Print out all the records, word for word.

--

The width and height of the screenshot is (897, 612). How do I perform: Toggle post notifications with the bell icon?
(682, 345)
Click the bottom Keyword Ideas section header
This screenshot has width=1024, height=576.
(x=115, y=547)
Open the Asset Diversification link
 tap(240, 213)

--

• _ANSWER FOR THE TASK_
The width and height of the screenshot is (897, 612). How do I perform: Toggle post notifications with the bell icon?
(682, 345)
Click the bottom Keyword Ideas section header
This screenshot has width=1024, height=576.
(x=115, y=547)
Open the Asset Diversification link
 tap(240, 213)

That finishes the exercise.